Work to do: Reproduce the stretch from the start of the records through the line containing "click(427, 598)", with every "Expand" swapped for "Unfold" and nothing else altered.

Records for processing:
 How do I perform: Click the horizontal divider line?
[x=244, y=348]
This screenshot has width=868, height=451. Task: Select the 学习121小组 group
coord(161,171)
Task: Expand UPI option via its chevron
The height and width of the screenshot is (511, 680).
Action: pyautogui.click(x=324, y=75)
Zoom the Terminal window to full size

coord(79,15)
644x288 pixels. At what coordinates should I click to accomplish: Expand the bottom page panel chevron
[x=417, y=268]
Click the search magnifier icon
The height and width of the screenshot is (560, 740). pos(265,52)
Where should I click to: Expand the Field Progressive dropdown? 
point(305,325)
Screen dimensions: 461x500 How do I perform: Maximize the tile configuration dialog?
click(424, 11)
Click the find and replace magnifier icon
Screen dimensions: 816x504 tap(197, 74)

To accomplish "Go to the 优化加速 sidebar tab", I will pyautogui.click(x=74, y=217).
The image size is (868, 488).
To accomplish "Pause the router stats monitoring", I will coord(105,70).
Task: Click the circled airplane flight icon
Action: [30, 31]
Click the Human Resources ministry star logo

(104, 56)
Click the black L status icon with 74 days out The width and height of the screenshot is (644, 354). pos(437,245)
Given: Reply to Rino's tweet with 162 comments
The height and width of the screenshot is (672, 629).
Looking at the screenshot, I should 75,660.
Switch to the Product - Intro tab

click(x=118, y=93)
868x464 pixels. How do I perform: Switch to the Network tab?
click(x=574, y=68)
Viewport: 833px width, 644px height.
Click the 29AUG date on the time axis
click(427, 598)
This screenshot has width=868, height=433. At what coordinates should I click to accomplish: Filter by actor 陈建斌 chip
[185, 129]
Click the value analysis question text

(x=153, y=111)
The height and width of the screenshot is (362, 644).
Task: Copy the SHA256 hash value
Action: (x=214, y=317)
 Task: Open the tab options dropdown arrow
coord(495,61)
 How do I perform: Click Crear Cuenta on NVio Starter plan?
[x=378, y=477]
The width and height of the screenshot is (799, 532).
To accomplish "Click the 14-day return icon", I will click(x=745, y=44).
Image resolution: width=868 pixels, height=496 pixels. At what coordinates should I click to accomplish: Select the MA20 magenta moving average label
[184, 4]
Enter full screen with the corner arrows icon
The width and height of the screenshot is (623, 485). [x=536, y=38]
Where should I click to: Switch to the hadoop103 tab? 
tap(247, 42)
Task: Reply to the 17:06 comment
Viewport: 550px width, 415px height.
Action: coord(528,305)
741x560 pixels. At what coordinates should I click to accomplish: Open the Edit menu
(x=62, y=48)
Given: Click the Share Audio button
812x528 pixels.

Answer to the problem:
 How do I perform: Click the horizontal divider line?
[x=244, y=348]
This screenshot has width=868, height=451. Task: Select the 学习121小组 group
coord(161,171)
Task: Unfold UPI option via its chevron
The height and width of the screenshot is (511, 680).
Action: pyautogui.click(x=324, y=75)
Zoom the Terminal window to full size

coord(79,15)
644x288 pixels. At what coordinates should I click to accomplish: Unfold the bottom page panel chevron
[x=417, y=268]
Click the search magnifier icon
The height and width of the screenshot is (560, 740). pos(265,52)
Where should I click to: Unfold the Field Progressive dropdown? 
point(305,325)
Screen dimensions: 461x500 How do I perform: Maximize the tile configuration dialog?
click(424, 11)
Click the find and replace magnifier icon
Screen dimensions: 816x504 tap(197, 74)

To accomplish "Go to the 优化加速 sidebar tab", I will pyautogui.click(x=74, y=217).
The image size is (868, 488).
To accomplish "Pause the router stats monitoring", I will coord(105,70).
Task: Click the circled airplane flight icon
Action: [30, 31]
Click the Human Resources ministry star logo

(104, 56)
Click the black L status icon with 74 days out The width and height of the screenshot is (644, 354). pos(437,245)
Given: Reply to Rino's tweet with 162 comments
The height and width of the screenshot is (672, 629).
Looking at the screenshot, I should 75,660.
Switch to the Product - Intro tab

click(x=118, y=93)
868x464 pixels. How do I perform: Switch to the Network tab?
click(x=574, y=68)
Viewport: 833px width, 644px height.
Click the 29AUG date on the time axis
click(427, 598)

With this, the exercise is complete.